**INSTRUCTIONS FOR THE TASK:**
Reproduce the following items line for line, leaving every character unchanged.

[Element and text position data]
————————

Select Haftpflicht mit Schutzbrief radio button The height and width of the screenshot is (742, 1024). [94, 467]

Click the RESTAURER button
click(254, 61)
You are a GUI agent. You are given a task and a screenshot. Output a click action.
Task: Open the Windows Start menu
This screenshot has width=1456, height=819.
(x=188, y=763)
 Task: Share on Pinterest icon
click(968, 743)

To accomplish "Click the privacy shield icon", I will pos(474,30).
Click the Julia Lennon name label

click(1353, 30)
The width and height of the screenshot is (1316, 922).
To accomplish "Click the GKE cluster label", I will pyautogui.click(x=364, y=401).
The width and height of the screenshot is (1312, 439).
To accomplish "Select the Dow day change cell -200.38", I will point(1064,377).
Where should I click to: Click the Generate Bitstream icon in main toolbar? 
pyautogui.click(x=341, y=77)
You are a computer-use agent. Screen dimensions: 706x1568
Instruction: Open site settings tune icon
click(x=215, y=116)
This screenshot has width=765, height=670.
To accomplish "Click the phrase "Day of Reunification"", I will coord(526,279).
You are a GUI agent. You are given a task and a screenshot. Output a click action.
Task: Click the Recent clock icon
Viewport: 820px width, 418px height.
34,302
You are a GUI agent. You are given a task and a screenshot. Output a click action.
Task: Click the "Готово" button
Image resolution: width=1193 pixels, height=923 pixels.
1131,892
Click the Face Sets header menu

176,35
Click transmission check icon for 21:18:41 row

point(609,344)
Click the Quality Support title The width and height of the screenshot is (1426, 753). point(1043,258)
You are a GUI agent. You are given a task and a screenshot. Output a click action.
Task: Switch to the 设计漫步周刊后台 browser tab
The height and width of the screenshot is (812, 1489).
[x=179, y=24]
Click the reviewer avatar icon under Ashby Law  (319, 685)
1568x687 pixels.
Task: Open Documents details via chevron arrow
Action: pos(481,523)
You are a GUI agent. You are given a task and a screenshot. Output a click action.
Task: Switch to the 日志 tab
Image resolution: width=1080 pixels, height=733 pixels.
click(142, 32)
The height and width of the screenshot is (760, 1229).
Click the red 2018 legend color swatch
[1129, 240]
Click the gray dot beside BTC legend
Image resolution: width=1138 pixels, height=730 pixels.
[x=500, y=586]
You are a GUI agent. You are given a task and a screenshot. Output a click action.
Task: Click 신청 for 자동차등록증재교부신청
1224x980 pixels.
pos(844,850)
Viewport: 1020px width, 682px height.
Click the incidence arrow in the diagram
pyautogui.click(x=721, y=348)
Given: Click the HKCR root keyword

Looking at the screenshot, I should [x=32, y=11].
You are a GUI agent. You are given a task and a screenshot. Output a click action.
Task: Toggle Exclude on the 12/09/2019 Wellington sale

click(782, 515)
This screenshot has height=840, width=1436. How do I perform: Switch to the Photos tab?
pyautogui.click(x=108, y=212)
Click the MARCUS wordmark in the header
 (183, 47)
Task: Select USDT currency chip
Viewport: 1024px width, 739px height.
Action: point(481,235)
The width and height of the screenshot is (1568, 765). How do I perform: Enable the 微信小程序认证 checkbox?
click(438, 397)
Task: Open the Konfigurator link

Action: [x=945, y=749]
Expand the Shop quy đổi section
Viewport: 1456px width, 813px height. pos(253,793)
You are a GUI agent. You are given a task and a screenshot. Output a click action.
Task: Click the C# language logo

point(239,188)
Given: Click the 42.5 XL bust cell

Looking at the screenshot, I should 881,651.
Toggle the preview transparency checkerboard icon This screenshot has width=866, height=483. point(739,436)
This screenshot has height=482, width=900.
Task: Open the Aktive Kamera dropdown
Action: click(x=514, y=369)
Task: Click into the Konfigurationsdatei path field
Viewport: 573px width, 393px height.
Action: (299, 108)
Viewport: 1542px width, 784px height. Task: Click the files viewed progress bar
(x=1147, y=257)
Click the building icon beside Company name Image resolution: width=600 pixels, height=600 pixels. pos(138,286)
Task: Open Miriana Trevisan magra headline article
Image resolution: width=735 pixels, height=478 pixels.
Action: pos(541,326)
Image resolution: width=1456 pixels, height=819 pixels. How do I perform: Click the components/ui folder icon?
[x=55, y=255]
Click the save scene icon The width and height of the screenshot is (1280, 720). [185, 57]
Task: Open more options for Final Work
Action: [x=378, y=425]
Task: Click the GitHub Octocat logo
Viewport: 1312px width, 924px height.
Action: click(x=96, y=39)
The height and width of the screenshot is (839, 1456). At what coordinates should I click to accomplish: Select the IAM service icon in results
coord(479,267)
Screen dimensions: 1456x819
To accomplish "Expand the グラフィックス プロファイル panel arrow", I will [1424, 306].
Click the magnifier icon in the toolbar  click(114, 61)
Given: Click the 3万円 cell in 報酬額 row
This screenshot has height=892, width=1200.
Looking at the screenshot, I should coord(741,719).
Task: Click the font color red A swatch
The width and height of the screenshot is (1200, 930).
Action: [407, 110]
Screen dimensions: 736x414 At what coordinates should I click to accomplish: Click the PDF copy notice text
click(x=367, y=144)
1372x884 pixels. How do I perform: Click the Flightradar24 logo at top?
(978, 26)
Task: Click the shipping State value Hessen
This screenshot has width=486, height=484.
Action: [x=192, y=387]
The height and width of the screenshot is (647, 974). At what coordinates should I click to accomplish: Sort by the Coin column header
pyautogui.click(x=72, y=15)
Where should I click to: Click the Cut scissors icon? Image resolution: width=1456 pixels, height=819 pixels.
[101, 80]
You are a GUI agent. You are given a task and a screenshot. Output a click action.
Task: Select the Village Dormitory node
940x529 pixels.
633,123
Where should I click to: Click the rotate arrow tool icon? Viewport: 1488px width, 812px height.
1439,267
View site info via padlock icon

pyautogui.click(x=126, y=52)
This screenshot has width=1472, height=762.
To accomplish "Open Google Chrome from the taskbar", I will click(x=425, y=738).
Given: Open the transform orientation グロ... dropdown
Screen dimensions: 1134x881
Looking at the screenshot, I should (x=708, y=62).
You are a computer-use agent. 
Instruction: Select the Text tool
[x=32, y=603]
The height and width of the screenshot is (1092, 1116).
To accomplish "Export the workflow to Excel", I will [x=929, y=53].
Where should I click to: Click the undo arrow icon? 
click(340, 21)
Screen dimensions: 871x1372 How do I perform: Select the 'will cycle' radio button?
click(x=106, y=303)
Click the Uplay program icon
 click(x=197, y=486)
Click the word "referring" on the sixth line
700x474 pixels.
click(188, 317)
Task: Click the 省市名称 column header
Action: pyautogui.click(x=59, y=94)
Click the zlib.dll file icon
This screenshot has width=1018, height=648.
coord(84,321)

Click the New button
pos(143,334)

————————

**PROBLEM SOLUTION:**
Select Haftpflicht mit Schutzbrief radio button The height and width of the screenshot is (742, 1024). [94, 467]

Click the RESTAURER button
click(254, 61)
You are a GUI agent. You are given a task and a screenshot. Output a click action.
Task: Open the Windows Start menu
This screenshot has width=1456, height=819.
(x=188, y=763)
 Task: Share on Pinterest icon
click(968, 743)

To accomplish "Click the privacy shield icon", I will pos(474,30).
Click the Julia Lennon name label

click(1353, 30)
The width and height of the screenshot is (1316, 922).
To accomplish "Click the GKE cluster label", I will pyautogui.click(x=364, y=401).
The width and height of the screenshot is (1312, 439).
To accomplish "Select the Dow day change cell -200.38", I will point(1064,377).
Where should I click to: Click the Generate Bitstream icon in main toolbar? 
pyautogui.click(x=341, y=77)
You are a computer-use agent. Screen dimensions: 706x1568
Instruction: Open site settings tune icon
click(x=215, y=116)
This screenshot has width=765, height=670.
To accomplish "Click the phrase "Day of Reunification"", I will coord(526,279).
You are a GUI agent. You are given a task and a screenshot. Output a click action.
Task: Click the Recent clock icon
Viewport: 820px width, 418px height.
34,302
You are a GUI agent. You are given a task and a screenshot. Output a click action.
Task: Click the "Готово" button
Image resolution: width=1193 pixels, height=923 pixels.
1131,892
Click the Face Sets header menu

176,35
Click transmission check icon for 21:18:41 row

point(609,344)
Click the Quality Support title The width and height of the screenshot is (1426, 753). point(1043,258)
You are a GUI agent. You are given a task and a screenshot. Output a click action.
Task: Switch to the 设计漫步周刊后台 browser tab
The height and width of the screenshot is (812, 1489).
[x=179, y=24]
Click the reviewer avatar icon under Ashby Law  (319, 685)
1568x687 pixels.
Task: Open Documents details via chevron arrow
Action: pos(481,523)
You are a GUI agent. You are given a task and a screenshot. Output a click action.
Task: Switch to the 日志 tab
Image resolution: width=1080 pixels, height=733 pixels.
click(142, 32)
The height and width of the screenshot is (760, 1229).
Click the red 2018 legend color swatch
[1129, 240]
Click the gray dot beside BTC legend
Image resolution: width=1138 pixels, height=730 pixels.
[x=500, y=586]
You are a GUI agent. You are given a task and a screenshot. Output a click action.
Task: Click 신청 for 자동차등록증재교부신청
1224x980 pixels.
pos(844,850)
Viewport: 1020px width, 682px height.
Click the incidence arrow in the diagram
pyautogui.click(x=721, y=348)
Given: Click the HKCR root keyword

Looking at the screenshot, I should [x=32, y=11].
You are a GUI agent. You are given a task and a screenshot. Output a click action.
Task: Toggle Exclude on the 12/09/2019 Wellington sale

click(782, 515)
This screenshot has height=840, width=1436. How do I perform: Switch to the Photos tab?
pyautogui.click(x=108, y=212)
Click the MARCUS wordmark in the header
 (183, 47)
Task: Select USDT currency chip
Viewport: 1024px width, 739px height.
Action: point(481,235)
The width and height of the screenshot is (1568, 765). How do I perform: Enable the 微信小程序认证 checkbox?
click(438, 397)
Task: Open the Konfigurator link

Action: [x=945, y=749]
Expand the Shop quy đổi section
Viewport: 1456px width, 813px height. pos(253,793)
You are a GUI agent. You are given a task and a screenshot. Output a click action.
Task: Click the C# language logo

point(239,188)
Given: Click the 42.5 XL bust cell

Looking at the screenshot, I should 881,651.
Toggle the preview transparency checkerboard icon This screenshot has width=866, height=483. point(739,436)
This screenshot has height=482, width=900.
Task: Open the Aktive Kamera dropdown
Action: click(x=514, y=369)
Task: Click into the Konfigurationsdatei path field
Viewport: 573px width, 393px height.
Action: (299, 108)
Viewport: 1542px width, 784px height. Task: Click the files viewed progress bar
(x=1147, y=257)
Click the building icon beside Company name Image resolution: width=600 pixels, height=600 pixels. pos(138,286)
Task: Open Miriana Trevisan magra headline article
Image resolution: width=735 pixels, height=478 pixels.
Action: pos(541,326)
Image resolution: width=1456 pixels, height=819 pixels. How do I perform: Click the components/ui folder icon?
[x=55, y=255]
Click the save scene icon The width and height of the screenshot is (1280, 720). [185, 57]
Task: Open more options for Final Work
Action: [x=378, y=425]
Task: Click the GitHub Octocat logo
Viewport: 1312px width, 924px height.
Action: click(x=96, y=39)
The height and width of the screenshot is (839, 1456). At what coordinates should I click to accomplish: Select the IAM service icon in results
coord(479,267)
Screen dimensions: 1456x819
To accomplish "Expand the グラフィックス プロファイル panel arrow", I will [1424, 306].
Click the magnifier icon in the toolbar  click(114, 61)
Given: Click the 3万円 cell in 報酬額 row
This screenshot has height=892, width=1200.
Looking at the screenshot, I should coord(741,719).
Task: Click the font color red A swatch
The width and height of the screenshot is (1200, 930).
Action: [407, 110]
Screen dimensions: 736x414 At what coordinates should I click to accomplish: Click the PDF copy notice text
click(x=367, y=144)
1372x884 pixels. How do I perform: Click the Flightradar24 logo at top?
(978, 26)
Task: Click the shipping State value Hessen
This screenshot has width=486, height=484.
Action: [x=192, y=387]
The height and width of the screenshot is (647, 974). At what coordinates should I click to accomplish: Sort by the Coin column header
pyautogui.click(x=72, y=15)
Where should I click to: Click the Cut scissors icon? Image resolution: width=1456 pixels, height=819 pixels.
[101, 80]
You are a GUI agent. You are given a task and a screenshot. Output a click action.
Task: Select the Village Dormitory node
940x529 pixels.
633,123
Where should I click to: Click the rotate arrow tool icon? Viewport: 1488px width, 812px height.
1439,267
View site info via padlock icon

pyautogui.click(x=126, y=52)
This screenshot has width=1472, height=762.
To accomplish "Open Google Chrome from the taskbar", I will click(x=425, y=738).
Given: Open the transform orientation グロ... dropdown
Screen dimensions: 1134x881
Looking at the screenshot, I should (x=708, y=62).
You are a computer-use agent. 
Instruction: Select the Text tool
[x=32, y=603]
The height and width of the screenshot is (1092, 1116).
To accomplish "Export the workflow to Excel", I will [x=929, y=53].
Where should I click to: Click the undo arrow icon? 
click(340, 21)
Screen dimensions: 871x1372 How do I perform: Select the 'will cycle' radio button?
click(x=106, y=303)
Click the Uplay program icon
 click(x=197, y=486)
Click the word "referring" on the sixth line
700x474 pixels.
click(188, 317)
Task: Click the 省市名称 column header
Action: pyautogui.click(x=59, y=94)
Click the zlib.dll file icon
This screenshot has width=1018, height=648.
coord(84,321)

Click the New button
pos(143,334)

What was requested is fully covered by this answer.